Respuestas a Preguntas del Evangelio: Volumen 1

34
Los Hijos de Dios y
las Hijas de los Hombres


Pregunta: “¿Podría explicar amablemente el significado de los dos primeros versículos de Génesis, capítulo seis? Parece haber una diferencia de interpretación. Los versículos en cuestión son los siguientes:

“‘Y aconteció que cuando los hombres comenzaron a multiplicarse sobre la faz de la tierra, y les nacieron hijas,

“‘Que viendo los hijos de Dios que las hijas de los hombres eran hermosas, tomaron para sí mujeres, escogiendo entre todas.’”

Respuesta: Los versículos que siguen a esta cita indican que esta manera de matrimonio era ofensiva a la vista de Dios, y por lo tanto él redujo la edad del hombre sobre la tierra. Existe una doctrina prevaleciente en el mundo cristiano de que estos hijos de Dios eran seres celestiales que descendieron y se casaron con las hijas de los hombres, y así vino una raza superior sobre la tierra, cuyo resultado trajo el desagrado del Señor. Esta noción insensata es el resultado de la falta de información adecuada, y debido a que la información correcta no se encuentra en el libro de Génesis, los pueblos cristianos han sido desviados.

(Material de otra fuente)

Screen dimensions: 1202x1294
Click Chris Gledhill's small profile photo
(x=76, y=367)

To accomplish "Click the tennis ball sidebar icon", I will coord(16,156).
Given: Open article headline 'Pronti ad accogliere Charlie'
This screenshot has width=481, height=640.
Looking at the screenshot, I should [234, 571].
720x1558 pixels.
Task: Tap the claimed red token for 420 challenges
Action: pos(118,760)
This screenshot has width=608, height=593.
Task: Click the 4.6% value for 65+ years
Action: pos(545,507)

La información correcta respecto a estas uniones es revelada en la interpretación inspirada dada al profeta José Smith en el Libro de Moisés. Sin duda, cuando esta escritura fue escrita originalmente, era perfectamente clara, pero escribas y traductores, con el paso del tiempo, al no tener inspiración divina, cambiaron el significado para ajustarlo a su comprensión incorrecta. Estos versículos en la revisión del Profeta nos dan un significado correcto, y de ellos aprendemos por qué el Señor estaba enojado con el pueblo y decretó acortar la duración de la vida y traer sobre el mundo el diluvio purificador. Los versículos que se refieren a este fragmento de historia son los siguientes:

Y Noé y sus hijos escucharon al Señor y prestaron atención, y fueron llamados hijos de Dios.

Y cuando estos hombres comenzaron a multiplicarse sobre la faz de la tierra, y les nacieron hijas, los hijos de los hombres vieron que aquellas hijas eran hermosas, y tomaron para sí mujeres, según escogieron.

Y el Señor dijo a Noé: Las hijas de tus hijos se han vendido; porque he aquí, mi ira se ha encendido contra los hijos de los hombres, porque no quieren escuchar mi voz.

Y aconteció que Noé profetizó y enseñó las cosas de Dios, tal como fue en el principio.(Moisés 8:13-16.)

LAS HIJAS DE NOÉ SE CASARON CON LOS HIJOS DE LOS HOMBRES

Debido a que las hijas de Noé se casaron con los hijos de los hombres contrario a las enseñanzas del Señor, su ira se encendió, y esta ofensa fue una de las causas que provocaron el diluvio universal. Verán que la condición aparece invertida en el Libro de Moisés. Fueron las hijas de los hijos de Dios quienes se casaban con los hijos de los hombres, lo cual desagradaba al Señor. El hecho fue, como lo vemos revelado, que las hijas que habían nacido, evidentemente bajo el convenio, y eran hijas de los hijos de Dios, es decir, de aquellos que poseían el sacerdocio, estaban transgrediendo el mandamiento del Señor y casándose fuera de la Iglesia. Así se estaban apartando de las bendiciones del sacerdocio, contrario a las enseñanzas de Noé y a la voluntad de Dios.

El Señor nos ha revelado en esta dispensación que aquellos que obedecen su voluntad serán llamados hijos de Dios. En los días de Adán, el Señor decretó que así sería:

Y él [Adán] oyó una voz desde el cielo, que decía: Eres bautizado con fuego y con el Espíritu Santo. Este es el registro del Padre y del Hijo, desde ahora y para siempre;

Y tú eres según el orden de aquel que no tuvo principio de días ni fin de años, desde toda eternidad hasta toda eternidad.

He aquí, eres uno en mí, un hijo de Dios; y así todos pueden llegar a ser hijos. Amén.(Ibíd., 6:66-68.)

Hoy hay hijas insensatas de aquellos que poseen este mismo sacerdocio que están violando este mandamiento y casándose con los hijos de los hombres; también hay algunos hijos de aquellos que poseen el sacerdocio que se están casando con las hijas de los hombres. Todo esto es contrario a la voluntad de Dios tanto como lo fue en los días de Noé.